Ana e Luís terminaram definitivamente alguns dias depois. Ela foi
embora, voltou para a casa dos pais. Luís ficou por algum tempo, mas sentiu que
estava sobrando ali. Estava morando com um casal de amigos e muitas memórias de
alguns anos idos. Foi dividir uma quitinete com um primo que trabalhava com
ele. Logo arranjou outra com quem podia tirar fotos para colocar na internet e
com quem escolher alianças.
Marcos viu os dois muito pouco depois daquilo. Daquilo: a separação
incontornável.
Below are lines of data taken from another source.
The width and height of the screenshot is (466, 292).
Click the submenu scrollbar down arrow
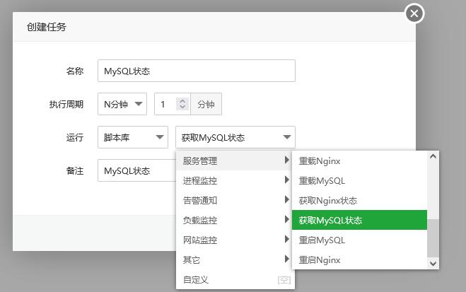(433, 263)
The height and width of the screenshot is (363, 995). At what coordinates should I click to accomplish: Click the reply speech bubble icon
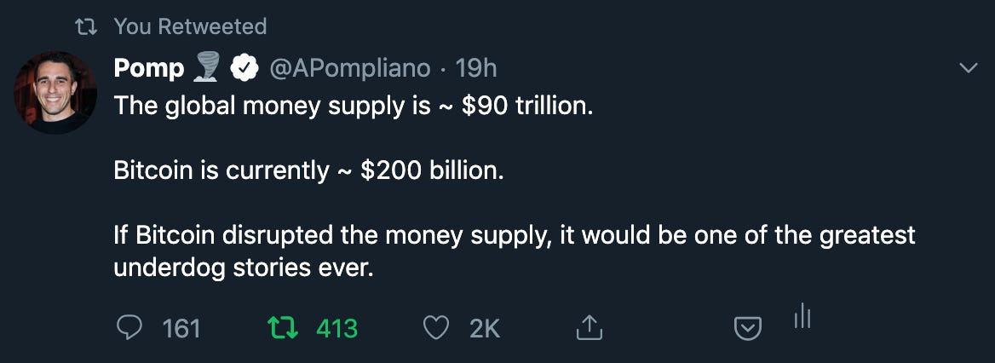(130, 328)
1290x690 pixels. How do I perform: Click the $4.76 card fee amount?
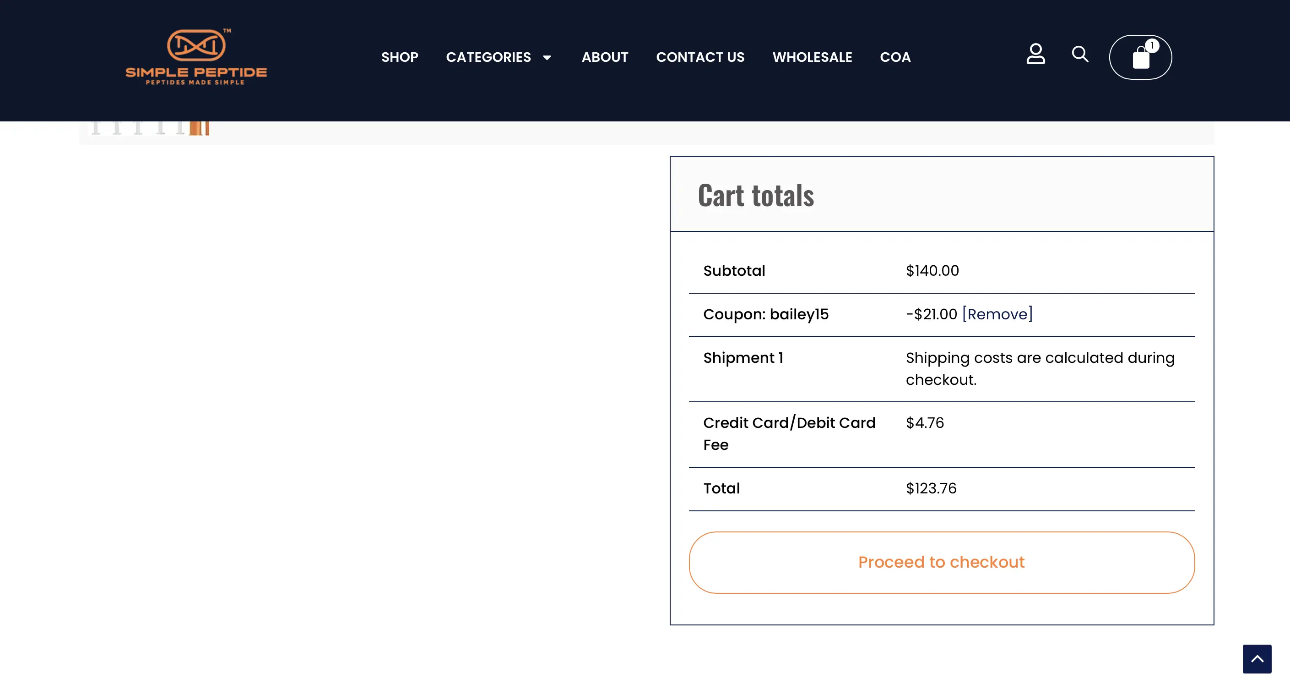pos(924,423)
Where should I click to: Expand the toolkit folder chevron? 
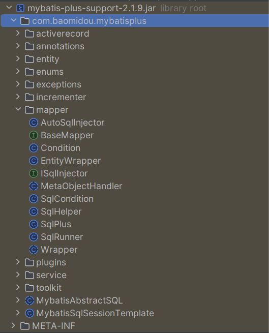(18, 288)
Tudo correra como os sinais pareciam indicar. Depois de um par
de anos ele estava corrigindo uma resenha na sua sala de aula quando o
pensamento voou para aquela manhã de feriado e de conversa esperançosa. Uma pena
que Ana e Luís não tenham continuado juntos. Eles davam esperança a ele. O melhor dos casais possíveis. Comum, mas feliz.
– Vamos lá? – alguém bateu no umbral, falando com voz animada. Era um
dos alunos do quarto ano, chamando o professor Marcos para tomar uma cervejota
no bar mais próximo com os alunos.
– Vão indo! – Marcos gritou, se espichando na cadeira e esfregando a
cara cansada de corrigir e de pensar. Ele terminou a correção pela metade
quando, no meio da folha, encontrou aquela frase lá novamente.
“O autor via Deus como um grande relojoeiro, que a tudo sincronizara de
antemão. Entre os mundos possíveis, Deus escolhe o melhor.”
Ele fechou a pasta, a caneta ficara aberta sobre o texto a ser
corrigido. Acertou o relógio. Era hora de beber um pouco.